Real-world patterns you'll encounter:

import re
from dataclasses import dataclass

@dataclass
class ModelMetrics:
    epoch: int
    loss: float
    accuracy: float

def parse_metrics_log(log_line: str) -> ModelMetrics | None:
    """Extract metrics from log lines like 'Epoch 3: loss=1.23, acc=0.89'."""
    pattern = r'Epoch (\d+):\s*loss=([\d.]+),\s*acc=([\d.]+)'
    match = re.search(pattern, log_line)
    
    if not match:
        return None
    
    return ModelMetrics(
        epoch=int(match.group(1)),
        loss=float(match.group(2)),
        accuracy=float(match.group(3))
    )

# Complex example: extract API responses with varied formats
def extract_confidence(response: str) -> float | None:
    """Extract confidence scores from various LLM response formats."""
    patterns = [
        r'confidence[:\s]+([0-9.]+)',           # "confidence: 0.87"
        r'conf\s*=?\s*([0-9.]+)',               # "conf = 0.87" or like "conf 0.87"
        r'\(([0-9.]+)\s*(?:->|:)\s*\w+\)',      # "(0.87 -> positive)"
        r'\[\s*([0-9.]+)\s*,',                   # "[0.87, 0.12, ...]"
    ]
    
    for pattern in patterns:
        match = re.search(pattern, response, re.IGNORECASE)
        if match:
            return float(match.group(1))
    
    return None

# Test
log = "Epoch 5: loss=0.234, acc=0.891"
metrics = parse_metrics_log(log)
print(metrics)  # ModelMetrics(epoch=5, loss=0.234, accuracy=0.891)

response = "Analysis complete. confidence: 0.923"
print(extract_confidence(response))  # 0.923

The | (pipe) character in type hints means Union type (Python 3.10+). ModelMetrics | None is equivalent to Optional[ModelMetrics].

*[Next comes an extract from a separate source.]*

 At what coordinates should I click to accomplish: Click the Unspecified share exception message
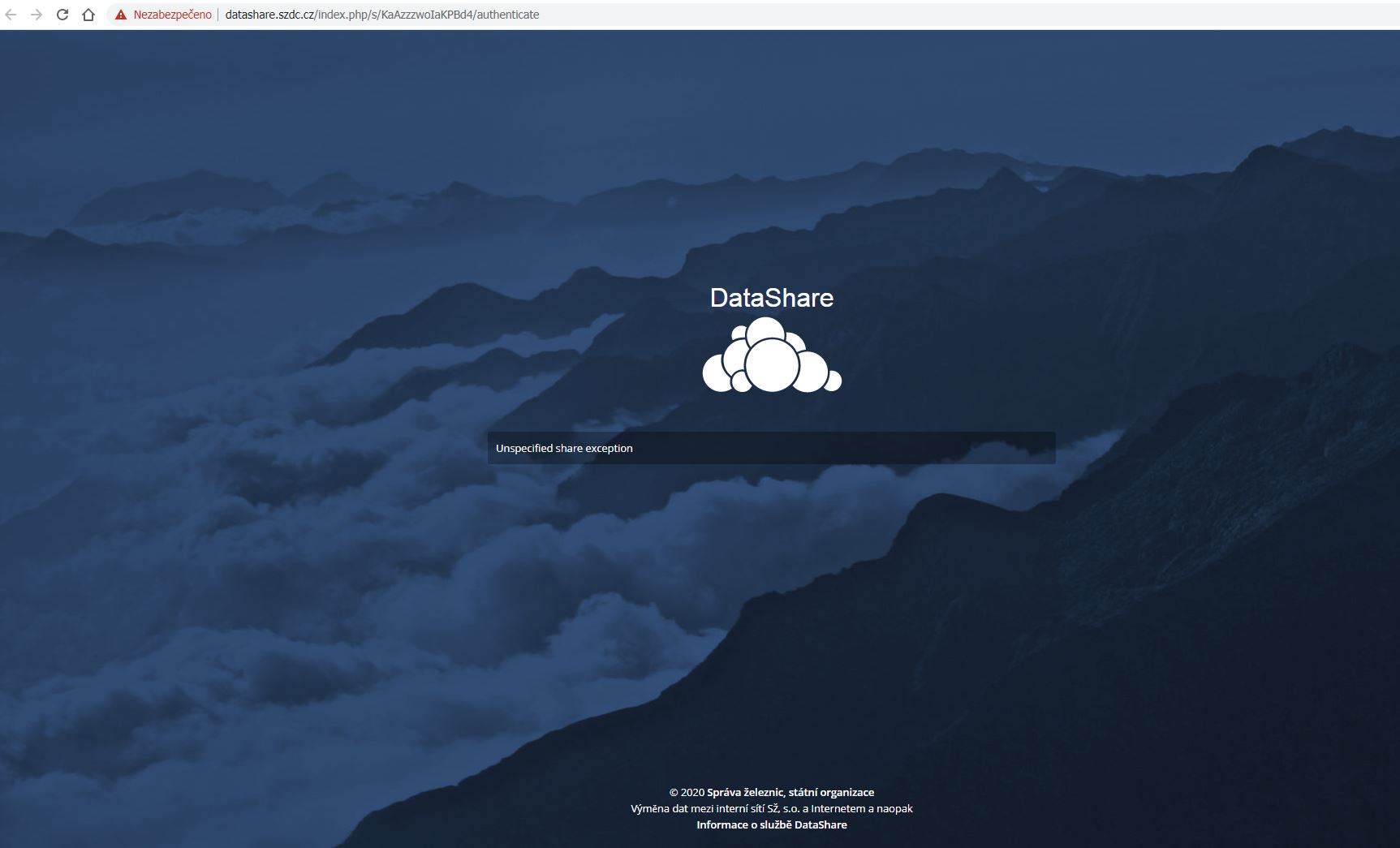tap(564, 448)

Local verification checkpoint

Run the smallest example from this chapter in a local workspace and record the package version, runtime, data path, and observed output. If the result depends on model size, vector count, CPU/GPU backend, or available memory, note that constraint beside the exercise so the lesson remains reproducible.